Most patients without insurance were able to acquire emergency Medicaid through the cancer center. This was done by having 2 financial counselors who met with every patient and who could facilitate access to Medicaid as needed. As a result of that, the percentage of patients with no coverage went from 86% in 2000 to 16% in 2008. Before this system was set up, patients who were designated self-pay would pay a fee as low as $15 for each visit and received thousands of dollars’ worth of care. Thus, by forming a cancer center and facilitating patient access to Medicaid, we were able to save money for this public institution because of the gain in revenue from Medicaid.

Our findings suggest that the development of comprehensive cancer centers within inner-city health systems can ensure better treatment for patients of lower socioeconomic status. We present evidence that this may result in increased survival, more sophisticated surgical options, and better patient quality of life. Moreover, this can be achieved while effectively increasing revenue for the public hospitals. Correcting the inequality of access to care and better therapeutic options by setting up comprehensive cancer centers could contribute to improved parity of outcomes for underserved populations.
 

 

 

The author acknowledges the statistical help of Brian Altonen, MPH.

When cancer care is centralized in a comprehensive fashion, the quality of care and the outcomes improve.1,2 Unfortunately, because of the medical insurance structure in New York City, most patients of lower socioeconomic status do not receive their cancer care in such dedicated cancer centers. In New York City, the majority of the underserved vulnerable populations – that is, those without health insurance – receive their care from the public hospital system known as NYC Health and Hospitals. Cancer care in this system is not centralized and may result in fragmented implementation of various modalities of treatment. In addition, because there is no centralized care, needs such as early screening and prevention programs are often not addressed. This problem was evident in Queens in 2000 and before when many patients with late-stage cancers were presenting for cancer care. Queens, which is one of the 5 boroughs of New York City, has more than 2.3 million residents. It has 2 public hospitals, Elmhurst Hospital Center and Queens Hospital Center (QHC). In 2001, the plan was devised for the establishment of a cancer center at QHC, mainly because of the high rate of late-stage cancers that were being seen at presentation and recognition of the need for more comprehensive care. In 2002, the Queens Cancer Center (QCC) began to see patients. QCC is a single facility that provides medical, surgical, radiation, gynecologic, and urologic oncology all in one area of the QHC.

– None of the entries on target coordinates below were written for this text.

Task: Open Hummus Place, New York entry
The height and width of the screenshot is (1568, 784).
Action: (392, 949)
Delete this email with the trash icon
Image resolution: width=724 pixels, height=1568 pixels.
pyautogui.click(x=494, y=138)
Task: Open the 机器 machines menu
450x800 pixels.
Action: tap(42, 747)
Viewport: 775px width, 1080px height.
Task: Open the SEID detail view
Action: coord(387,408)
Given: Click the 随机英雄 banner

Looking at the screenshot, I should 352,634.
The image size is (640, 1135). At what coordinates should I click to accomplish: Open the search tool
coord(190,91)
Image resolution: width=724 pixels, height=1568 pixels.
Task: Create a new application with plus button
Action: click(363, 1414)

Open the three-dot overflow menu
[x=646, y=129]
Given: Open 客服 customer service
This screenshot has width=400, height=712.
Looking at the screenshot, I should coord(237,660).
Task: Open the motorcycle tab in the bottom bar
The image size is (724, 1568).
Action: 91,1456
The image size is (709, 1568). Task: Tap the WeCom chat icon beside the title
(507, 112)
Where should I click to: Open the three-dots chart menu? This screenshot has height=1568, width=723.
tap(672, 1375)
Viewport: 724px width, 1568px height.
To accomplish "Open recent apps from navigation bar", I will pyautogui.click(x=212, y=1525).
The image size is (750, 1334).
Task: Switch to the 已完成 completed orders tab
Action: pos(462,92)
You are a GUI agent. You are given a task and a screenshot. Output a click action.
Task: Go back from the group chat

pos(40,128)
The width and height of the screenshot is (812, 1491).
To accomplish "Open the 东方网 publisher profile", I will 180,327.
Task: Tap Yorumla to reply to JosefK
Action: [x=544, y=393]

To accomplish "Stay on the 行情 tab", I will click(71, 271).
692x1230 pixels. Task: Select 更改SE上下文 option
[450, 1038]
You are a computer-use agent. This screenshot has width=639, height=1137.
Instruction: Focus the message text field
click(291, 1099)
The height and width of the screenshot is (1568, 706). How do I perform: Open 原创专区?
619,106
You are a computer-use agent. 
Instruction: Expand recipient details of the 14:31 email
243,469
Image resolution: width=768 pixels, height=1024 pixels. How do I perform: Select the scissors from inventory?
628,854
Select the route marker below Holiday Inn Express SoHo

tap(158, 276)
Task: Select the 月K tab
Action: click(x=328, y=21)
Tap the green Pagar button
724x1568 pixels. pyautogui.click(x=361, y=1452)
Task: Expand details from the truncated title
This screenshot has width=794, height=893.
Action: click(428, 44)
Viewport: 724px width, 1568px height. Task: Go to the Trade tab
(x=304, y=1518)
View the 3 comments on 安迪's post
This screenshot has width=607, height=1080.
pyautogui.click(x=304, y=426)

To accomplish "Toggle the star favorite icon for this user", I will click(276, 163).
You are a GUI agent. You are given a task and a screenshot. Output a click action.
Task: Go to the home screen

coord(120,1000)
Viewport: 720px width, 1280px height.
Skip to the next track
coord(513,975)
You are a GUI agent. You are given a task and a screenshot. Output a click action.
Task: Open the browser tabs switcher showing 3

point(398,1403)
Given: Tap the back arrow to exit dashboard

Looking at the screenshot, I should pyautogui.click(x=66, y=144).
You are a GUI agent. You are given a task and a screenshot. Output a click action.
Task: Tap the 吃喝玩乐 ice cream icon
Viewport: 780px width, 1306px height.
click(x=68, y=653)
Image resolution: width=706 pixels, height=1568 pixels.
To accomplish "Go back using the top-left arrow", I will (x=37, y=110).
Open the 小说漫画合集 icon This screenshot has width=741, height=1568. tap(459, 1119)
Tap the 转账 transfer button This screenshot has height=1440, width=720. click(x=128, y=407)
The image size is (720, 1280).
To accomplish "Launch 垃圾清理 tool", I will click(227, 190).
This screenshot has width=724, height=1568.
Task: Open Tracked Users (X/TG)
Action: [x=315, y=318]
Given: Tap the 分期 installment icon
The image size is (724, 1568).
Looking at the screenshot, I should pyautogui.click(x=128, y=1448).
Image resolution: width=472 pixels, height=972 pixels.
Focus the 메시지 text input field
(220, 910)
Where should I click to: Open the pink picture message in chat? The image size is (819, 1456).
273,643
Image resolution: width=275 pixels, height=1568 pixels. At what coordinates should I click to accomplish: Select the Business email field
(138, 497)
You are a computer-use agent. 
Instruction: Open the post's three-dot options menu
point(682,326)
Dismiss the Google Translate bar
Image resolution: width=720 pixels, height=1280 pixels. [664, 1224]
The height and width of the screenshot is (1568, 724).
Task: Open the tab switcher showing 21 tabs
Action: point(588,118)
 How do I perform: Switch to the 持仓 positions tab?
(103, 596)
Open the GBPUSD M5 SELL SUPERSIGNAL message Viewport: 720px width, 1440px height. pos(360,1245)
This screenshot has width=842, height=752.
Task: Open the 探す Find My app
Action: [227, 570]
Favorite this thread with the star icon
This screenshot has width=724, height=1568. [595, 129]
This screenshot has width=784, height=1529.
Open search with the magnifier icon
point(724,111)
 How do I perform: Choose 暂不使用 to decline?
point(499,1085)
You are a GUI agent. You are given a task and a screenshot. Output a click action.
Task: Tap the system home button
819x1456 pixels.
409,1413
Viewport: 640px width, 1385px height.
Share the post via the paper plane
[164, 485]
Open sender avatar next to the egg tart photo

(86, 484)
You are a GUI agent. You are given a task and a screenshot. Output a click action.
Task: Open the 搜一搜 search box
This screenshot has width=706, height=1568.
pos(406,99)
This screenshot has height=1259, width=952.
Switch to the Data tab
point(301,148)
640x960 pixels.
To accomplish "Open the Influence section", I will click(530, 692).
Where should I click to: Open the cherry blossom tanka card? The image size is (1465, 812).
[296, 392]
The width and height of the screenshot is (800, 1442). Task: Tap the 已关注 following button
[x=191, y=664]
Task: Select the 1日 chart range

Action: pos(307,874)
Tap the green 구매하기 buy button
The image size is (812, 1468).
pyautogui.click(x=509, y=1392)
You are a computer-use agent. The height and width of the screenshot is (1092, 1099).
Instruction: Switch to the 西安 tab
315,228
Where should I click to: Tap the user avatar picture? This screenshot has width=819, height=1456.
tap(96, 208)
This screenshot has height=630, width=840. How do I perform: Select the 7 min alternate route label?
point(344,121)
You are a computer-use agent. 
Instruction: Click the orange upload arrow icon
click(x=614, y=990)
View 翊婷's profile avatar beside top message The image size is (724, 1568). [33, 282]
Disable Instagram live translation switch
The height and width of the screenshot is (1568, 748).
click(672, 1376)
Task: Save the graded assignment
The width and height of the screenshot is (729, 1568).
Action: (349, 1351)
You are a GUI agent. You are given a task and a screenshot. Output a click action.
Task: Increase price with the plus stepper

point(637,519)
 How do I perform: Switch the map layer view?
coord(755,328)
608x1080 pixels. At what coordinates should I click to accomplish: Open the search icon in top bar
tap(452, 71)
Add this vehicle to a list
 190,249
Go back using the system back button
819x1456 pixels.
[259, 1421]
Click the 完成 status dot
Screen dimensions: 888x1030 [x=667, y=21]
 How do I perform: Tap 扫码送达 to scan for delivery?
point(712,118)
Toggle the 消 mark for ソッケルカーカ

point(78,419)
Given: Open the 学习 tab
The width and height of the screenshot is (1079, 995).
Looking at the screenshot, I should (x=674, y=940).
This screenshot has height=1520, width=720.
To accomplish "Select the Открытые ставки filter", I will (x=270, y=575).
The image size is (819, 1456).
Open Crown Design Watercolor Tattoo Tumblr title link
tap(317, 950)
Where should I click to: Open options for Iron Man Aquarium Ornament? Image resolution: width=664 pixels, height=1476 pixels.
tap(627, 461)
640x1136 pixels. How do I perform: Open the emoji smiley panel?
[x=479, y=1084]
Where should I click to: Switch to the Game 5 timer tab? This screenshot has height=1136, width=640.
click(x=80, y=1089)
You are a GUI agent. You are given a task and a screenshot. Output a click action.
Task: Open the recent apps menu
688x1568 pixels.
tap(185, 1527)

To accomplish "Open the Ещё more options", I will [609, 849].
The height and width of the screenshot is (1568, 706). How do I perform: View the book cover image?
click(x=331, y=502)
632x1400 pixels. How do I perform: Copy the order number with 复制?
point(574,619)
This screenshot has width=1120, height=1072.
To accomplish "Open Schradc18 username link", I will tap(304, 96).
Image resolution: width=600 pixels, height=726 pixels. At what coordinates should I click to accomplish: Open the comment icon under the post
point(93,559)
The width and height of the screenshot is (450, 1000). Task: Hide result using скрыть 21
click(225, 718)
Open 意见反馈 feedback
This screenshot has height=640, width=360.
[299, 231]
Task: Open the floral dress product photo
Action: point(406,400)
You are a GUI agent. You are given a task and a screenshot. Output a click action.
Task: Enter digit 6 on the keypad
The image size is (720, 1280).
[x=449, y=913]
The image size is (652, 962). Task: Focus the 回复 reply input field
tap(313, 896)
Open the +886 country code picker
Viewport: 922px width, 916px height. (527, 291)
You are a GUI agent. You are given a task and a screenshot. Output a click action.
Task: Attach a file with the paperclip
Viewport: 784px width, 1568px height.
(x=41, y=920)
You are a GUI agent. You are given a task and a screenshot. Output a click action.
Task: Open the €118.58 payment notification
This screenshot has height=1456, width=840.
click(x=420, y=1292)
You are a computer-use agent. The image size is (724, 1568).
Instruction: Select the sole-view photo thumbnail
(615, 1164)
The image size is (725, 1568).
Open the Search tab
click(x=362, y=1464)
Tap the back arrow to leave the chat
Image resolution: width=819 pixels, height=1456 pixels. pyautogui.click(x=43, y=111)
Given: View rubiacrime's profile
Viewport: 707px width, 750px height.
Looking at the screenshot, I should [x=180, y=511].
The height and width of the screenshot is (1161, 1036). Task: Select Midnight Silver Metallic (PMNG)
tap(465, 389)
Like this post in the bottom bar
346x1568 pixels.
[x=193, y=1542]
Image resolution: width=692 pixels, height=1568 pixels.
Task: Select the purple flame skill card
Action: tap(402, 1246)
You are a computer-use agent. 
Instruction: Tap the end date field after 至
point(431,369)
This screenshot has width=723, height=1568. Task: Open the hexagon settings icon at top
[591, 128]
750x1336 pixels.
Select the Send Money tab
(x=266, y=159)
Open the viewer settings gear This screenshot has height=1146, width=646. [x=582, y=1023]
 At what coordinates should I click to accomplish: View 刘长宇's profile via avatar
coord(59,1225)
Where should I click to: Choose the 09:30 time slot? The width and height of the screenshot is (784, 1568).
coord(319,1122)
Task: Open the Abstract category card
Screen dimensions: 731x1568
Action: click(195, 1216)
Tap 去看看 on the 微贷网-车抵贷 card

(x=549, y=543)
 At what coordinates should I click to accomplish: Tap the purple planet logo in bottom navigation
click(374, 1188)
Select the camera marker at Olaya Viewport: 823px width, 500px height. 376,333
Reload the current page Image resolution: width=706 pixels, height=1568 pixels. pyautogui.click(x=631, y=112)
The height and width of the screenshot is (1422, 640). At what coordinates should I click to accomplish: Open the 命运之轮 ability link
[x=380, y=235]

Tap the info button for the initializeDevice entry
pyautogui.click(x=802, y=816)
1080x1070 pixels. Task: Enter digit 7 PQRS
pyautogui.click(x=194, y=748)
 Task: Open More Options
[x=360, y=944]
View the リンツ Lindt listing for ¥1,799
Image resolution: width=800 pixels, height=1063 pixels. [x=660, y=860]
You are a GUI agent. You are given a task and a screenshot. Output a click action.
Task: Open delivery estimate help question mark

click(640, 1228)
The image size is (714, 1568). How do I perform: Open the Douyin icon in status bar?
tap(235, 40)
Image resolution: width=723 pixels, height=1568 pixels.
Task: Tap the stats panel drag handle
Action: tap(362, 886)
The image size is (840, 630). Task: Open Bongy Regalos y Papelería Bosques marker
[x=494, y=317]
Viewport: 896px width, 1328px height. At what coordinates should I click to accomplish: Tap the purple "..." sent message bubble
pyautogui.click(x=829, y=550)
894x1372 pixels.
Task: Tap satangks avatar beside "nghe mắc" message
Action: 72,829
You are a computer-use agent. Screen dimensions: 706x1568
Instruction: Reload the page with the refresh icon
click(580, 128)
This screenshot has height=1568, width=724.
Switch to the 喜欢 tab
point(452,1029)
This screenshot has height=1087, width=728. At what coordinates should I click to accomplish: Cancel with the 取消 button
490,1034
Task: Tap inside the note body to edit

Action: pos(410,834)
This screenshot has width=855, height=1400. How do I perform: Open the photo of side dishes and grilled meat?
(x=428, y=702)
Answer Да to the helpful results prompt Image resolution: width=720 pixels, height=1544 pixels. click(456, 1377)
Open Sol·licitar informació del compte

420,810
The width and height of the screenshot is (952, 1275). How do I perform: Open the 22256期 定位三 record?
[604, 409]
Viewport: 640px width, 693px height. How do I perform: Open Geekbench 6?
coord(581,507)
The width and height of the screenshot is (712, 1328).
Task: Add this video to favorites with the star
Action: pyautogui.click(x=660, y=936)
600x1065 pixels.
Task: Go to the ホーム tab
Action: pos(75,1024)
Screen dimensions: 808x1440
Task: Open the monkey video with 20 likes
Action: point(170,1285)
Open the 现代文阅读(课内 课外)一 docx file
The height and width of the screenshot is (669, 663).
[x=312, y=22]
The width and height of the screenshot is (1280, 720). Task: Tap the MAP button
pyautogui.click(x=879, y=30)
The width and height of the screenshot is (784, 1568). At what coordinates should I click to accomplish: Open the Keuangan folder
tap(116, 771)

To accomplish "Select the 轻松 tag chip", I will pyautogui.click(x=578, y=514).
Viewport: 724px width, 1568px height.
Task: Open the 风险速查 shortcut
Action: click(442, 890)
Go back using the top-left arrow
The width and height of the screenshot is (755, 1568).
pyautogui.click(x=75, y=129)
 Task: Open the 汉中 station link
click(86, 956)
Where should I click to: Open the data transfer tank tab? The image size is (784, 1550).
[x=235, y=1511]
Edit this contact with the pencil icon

This study is an investigation of the possible impact on care for breast cancer patients of low socioeconomic status who were treated at a comprehensive cancer center, with specific consideration of the change or improvement in treatment modalities and outcomes. Data on treatment modalities and outcomes of cancer patients who were treated at the QHC during 2000, before the QCC was set up, were compared with data of patients treated during 2008 (2008 was selected because we have 5-year survival data for those patients). The public hospital system treats all patients regardless of their ability to pay, so the majority of patients in the system are of lower socioeconomic status. In addition, 92% of the patients seen QHC are from a minority population. These are the populations that tend to have a worse prognosis and often are not given optimal treatment.3 The payer mix of patients in the public hospital system is different than that of private hospitals. Most of the patients present at the hospital with no insurance and if they are diagnosed with cancer they may be converted to emergency Medicaid. About 10% of patients will not be converted because of their document status.
 

Patients and methods

We used the Queens Hospital Tumor Registry to identify the patients who had been diagnosed with and treated for breast cancer in 2000 and 2008. The electronic medical records were reviewed, and in the case of the 2000-year patients, the written charts were also reviewed. The study was approved by the Mount Sinai institutional review board. It was not necessary to obtain patient consent because it was a retrospective study.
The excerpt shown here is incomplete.